# [TASK REQUIREMENTS]
Extend the article below on Victoria's smart water meter rollout, picking up right after its last sentence.

Victoria’s Minister for Water evades questions about smart water meters

Stop Smart Meters Australia (SSMA) raised concerns last year about the rollout of smart water meters in Victoria in a letter to the Hon Lisa Neville, Minister for Water.  SSMA also posed a number of questions, on behalf of members and followers, to the Minister.

The Minister asked an Executive Director at the Department of Environment, Land, Water and Planning (DELWP) to reply on her behalf.  The response was emailed to SSMA on the eve of the 2018 Victorian State election.

The government’s reply fails to explain its role in the rollout of water smart meters, other than to state that “Victorian Government approval is required prior to any broad introduction of new digital water metering technology” and that the “Victorian Government is regularly briefed on the progress of digital meter trials, including customer feedback and business case considerations”.

This hands-off approach appears to be another case of déjà vu for long-suffering Victorian utility customers.

# [RECORD LIST]
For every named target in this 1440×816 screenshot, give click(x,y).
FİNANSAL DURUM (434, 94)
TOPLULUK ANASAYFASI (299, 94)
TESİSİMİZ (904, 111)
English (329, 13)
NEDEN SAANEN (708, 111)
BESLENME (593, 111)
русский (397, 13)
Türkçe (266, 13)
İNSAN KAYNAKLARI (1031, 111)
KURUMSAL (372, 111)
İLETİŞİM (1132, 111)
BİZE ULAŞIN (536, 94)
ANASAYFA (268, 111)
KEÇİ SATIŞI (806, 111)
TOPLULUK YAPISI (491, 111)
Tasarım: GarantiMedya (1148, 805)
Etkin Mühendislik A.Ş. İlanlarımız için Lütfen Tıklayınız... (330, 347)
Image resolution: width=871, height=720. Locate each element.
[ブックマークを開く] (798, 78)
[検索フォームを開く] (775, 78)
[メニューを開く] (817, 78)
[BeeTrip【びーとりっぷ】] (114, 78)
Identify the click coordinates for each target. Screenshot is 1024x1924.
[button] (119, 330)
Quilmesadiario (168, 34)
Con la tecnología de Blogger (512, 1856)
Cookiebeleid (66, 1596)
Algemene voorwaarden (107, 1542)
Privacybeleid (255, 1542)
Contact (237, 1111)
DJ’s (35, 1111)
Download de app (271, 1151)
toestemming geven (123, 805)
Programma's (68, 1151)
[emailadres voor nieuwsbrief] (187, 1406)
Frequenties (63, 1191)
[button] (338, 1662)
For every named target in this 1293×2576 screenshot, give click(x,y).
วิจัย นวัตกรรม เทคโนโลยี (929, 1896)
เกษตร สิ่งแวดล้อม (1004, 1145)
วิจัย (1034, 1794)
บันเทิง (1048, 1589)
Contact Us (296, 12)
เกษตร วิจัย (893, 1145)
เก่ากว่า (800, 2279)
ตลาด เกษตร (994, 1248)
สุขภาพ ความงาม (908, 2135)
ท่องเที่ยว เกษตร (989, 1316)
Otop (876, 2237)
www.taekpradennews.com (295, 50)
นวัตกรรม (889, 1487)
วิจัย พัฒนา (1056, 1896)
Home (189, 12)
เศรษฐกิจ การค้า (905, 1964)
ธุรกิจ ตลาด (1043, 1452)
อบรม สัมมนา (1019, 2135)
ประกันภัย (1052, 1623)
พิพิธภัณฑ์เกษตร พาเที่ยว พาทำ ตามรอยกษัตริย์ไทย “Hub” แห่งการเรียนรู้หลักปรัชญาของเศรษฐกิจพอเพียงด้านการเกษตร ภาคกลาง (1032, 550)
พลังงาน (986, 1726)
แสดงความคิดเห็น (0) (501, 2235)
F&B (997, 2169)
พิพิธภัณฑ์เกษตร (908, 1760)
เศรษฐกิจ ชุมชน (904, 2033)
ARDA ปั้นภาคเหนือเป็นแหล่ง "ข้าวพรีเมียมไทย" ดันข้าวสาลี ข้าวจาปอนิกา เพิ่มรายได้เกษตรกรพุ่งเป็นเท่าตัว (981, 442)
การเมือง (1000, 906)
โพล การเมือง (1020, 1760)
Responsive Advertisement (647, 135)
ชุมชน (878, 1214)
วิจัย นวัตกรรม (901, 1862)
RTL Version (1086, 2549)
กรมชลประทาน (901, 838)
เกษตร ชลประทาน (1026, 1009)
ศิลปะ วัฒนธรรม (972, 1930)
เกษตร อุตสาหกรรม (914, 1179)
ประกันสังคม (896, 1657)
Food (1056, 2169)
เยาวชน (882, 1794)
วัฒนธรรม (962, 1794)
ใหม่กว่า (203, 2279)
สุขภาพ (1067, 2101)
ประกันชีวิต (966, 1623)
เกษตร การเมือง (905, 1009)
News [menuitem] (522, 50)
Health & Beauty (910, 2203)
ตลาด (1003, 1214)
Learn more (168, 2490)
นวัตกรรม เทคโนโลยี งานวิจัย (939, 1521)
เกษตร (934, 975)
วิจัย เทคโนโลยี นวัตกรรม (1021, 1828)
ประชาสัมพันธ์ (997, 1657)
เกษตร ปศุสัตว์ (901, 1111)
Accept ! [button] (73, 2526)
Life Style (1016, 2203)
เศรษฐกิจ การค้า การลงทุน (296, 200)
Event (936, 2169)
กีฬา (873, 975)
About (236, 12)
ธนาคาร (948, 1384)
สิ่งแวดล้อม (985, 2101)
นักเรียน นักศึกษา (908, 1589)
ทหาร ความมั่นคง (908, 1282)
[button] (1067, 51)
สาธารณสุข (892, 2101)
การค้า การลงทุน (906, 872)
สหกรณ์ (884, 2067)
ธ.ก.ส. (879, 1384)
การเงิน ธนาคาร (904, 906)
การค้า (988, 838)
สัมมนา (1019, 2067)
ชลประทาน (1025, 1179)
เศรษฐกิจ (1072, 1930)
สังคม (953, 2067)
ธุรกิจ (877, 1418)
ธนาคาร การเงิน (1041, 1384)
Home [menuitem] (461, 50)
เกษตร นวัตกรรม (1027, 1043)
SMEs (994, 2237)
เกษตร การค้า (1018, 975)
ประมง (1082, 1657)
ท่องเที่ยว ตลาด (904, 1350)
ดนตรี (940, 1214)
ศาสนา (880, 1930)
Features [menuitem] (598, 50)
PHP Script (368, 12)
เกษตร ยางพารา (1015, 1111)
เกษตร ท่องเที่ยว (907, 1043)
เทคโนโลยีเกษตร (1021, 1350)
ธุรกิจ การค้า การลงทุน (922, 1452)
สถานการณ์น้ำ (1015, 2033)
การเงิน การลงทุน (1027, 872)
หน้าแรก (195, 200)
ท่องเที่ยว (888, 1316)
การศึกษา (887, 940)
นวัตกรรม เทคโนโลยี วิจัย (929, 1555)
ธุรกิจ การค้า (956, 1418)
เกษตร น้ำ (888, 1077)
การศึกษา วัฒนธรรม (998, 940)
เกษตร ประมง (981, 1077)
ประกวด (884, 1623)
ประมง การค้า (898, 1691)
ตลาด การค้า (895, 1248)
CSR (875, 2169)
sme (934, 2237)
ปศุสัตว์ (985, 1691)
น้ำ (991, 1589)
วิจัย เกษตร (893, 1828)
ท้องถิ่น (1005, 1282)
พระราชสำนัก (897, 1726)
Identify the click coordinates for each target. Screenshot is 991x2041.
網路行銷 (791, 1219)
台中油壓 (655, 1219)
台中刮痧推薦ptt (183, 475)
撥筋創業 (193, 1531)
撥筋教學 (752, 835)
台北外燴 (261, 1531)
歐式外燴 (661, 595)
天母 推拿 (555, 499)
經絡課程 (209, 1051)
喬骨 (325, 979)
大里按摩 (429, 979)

# [WRITTEN RESPONSE]
If the government had done its due diligence in the first place, Victorians would NEVER have been subjected to the mandated rollout of electricity smart meters to every household and small business. The cost-benefit justification for the rollout of electricity smart meters turned out to be little more than a Victorian Labor Government thought bubble.

Instead, Victorians have been burdened with increased costs as a result of the transition to electricity smart meters.  As reported in Deloitte’s 2011 report titled Advanced metering infrastructure cost benefit analysis, “Over 2008-28, the Victorian AMI Program will result in net costs to customers of $319 million [in 2008 dollars]”.  SSMA asks how much greater would these net costs be if the impact of adverse health effects arising from the rollout of smart meters were included?  And how much more would the net costs be if the benefits which were supposed to accrue as a result of the rollout (and, often, didn’t!) were to be revisited and verified?

The Victorian Auditor-General’s 2009 report slammed the government department overseeing Victoria’s ill-fated multibillion-dollar rollout of smart meters.  The report stated that “Given the significant uncertainty about the cost of AMI [advanced metering infrastructure] to both industry and consumers, as well as the nature and scale of the market intervention, the project always warranted much stronger departmental governance and central oversight”.

Are Victorians now to have water smart meters foisted upon them again as a result of a lack of adequate government oversight?  Worryingly, if we wanted more information, SSMA was referred to a person listed as being an employee at one of the water corporations. Is this another case of the Victorian Labor Government being asleep at the wheel?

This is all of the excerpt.